By @macmac - 5 months
My hot take is that Rust should have been a Lisp. Then it could also have had readable macros.
By @mjburgess - 5 months
Kinda disingenuous, you don't reskin one language in another to make an argument about syntax -- you develop a clear syntax for a given semantics. That's what rust did not do -- it copied c++/java-ish, and that style did not support the weight.
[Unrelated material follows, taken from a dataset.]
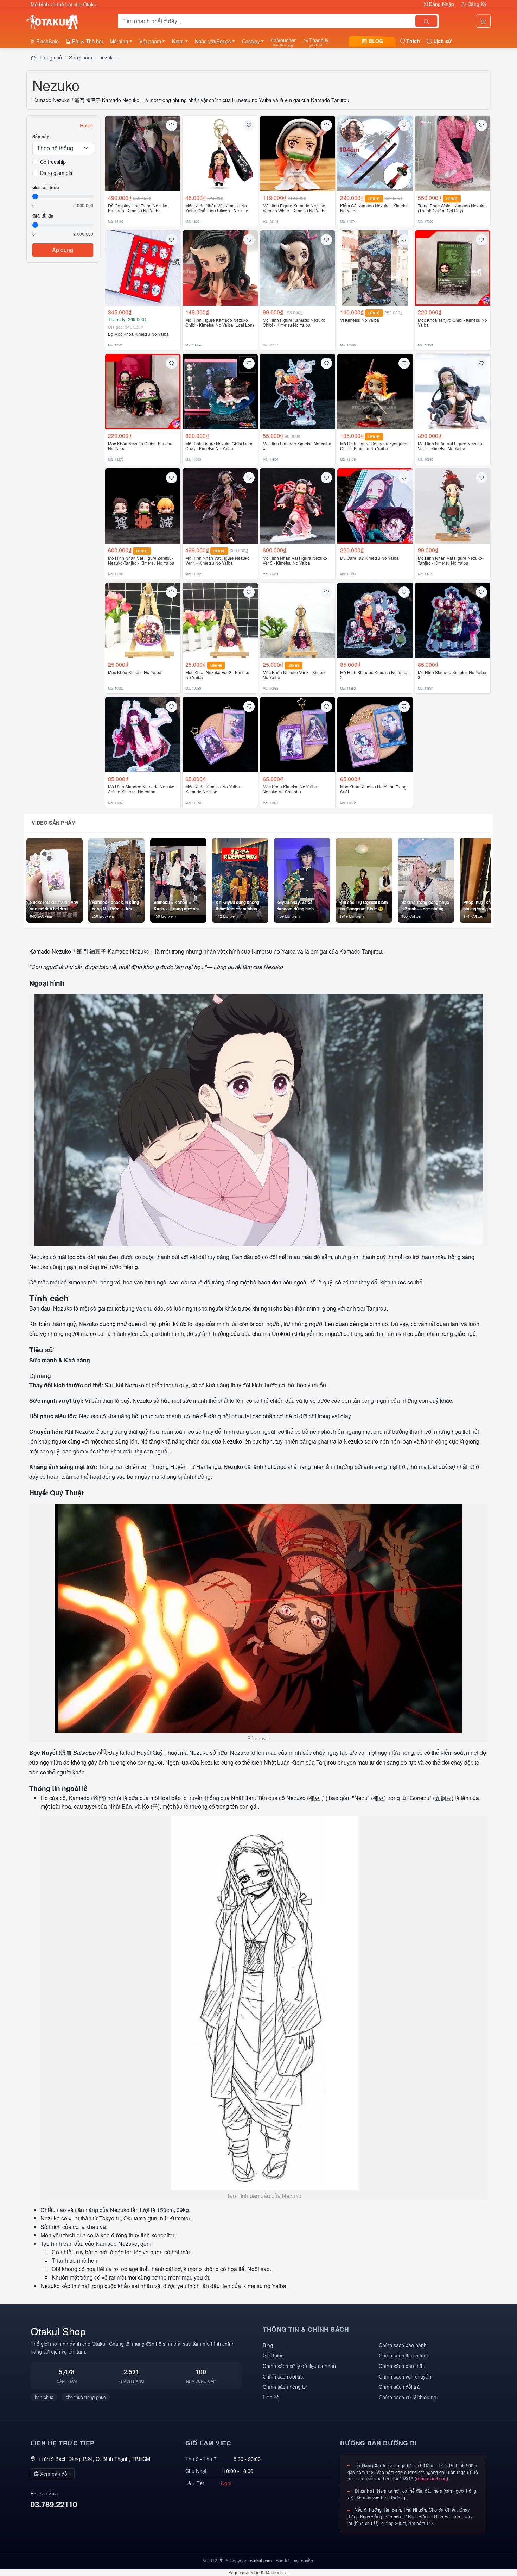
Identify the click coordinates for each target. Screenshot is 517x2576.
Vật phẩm (150, 41)
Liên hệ (271, 2397)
When type signatures are so complex it makes vastly more sense to separate them out,

Consider,

  read :: AsRef(Path) -> IO.Result(Vec(U8))  

  pub fn read(path):
    inner :: &Path -> IO.Result(Vec(U8))

    fn inner(path):
      bytes := Vec.new()

      return? file := File.open(path) 
      return? file.read_to_end(&! bytes)
      return OK(bytes)
    
    inner(path.as_ref())
By @remcob - 5 months
Why stop there and not go all the way to

    pub fn read(path: Path) -> Bytes {
      File::open(path).read_to_end()
    }
By @singularity2001 - 5 months

   "I think that most of the time when people think they have an issue with Rust’s syntax, they actually object to Rust’s semantics."
You think wrong. Rust syntax is horrible because it is verbose and full of sigils
By @oguz-ismail - 5 months
The final version is still ugly. Why `pub fn'? Why is public not the default and why do you have to specify that it's a function? Why `: type' and `-> type', why can't type go before the identifier? Why do you need `File::' and `Bytes::'? What is that question mark? Why does the last statement not need a semicolon? It's like the opposite of everything people are used to.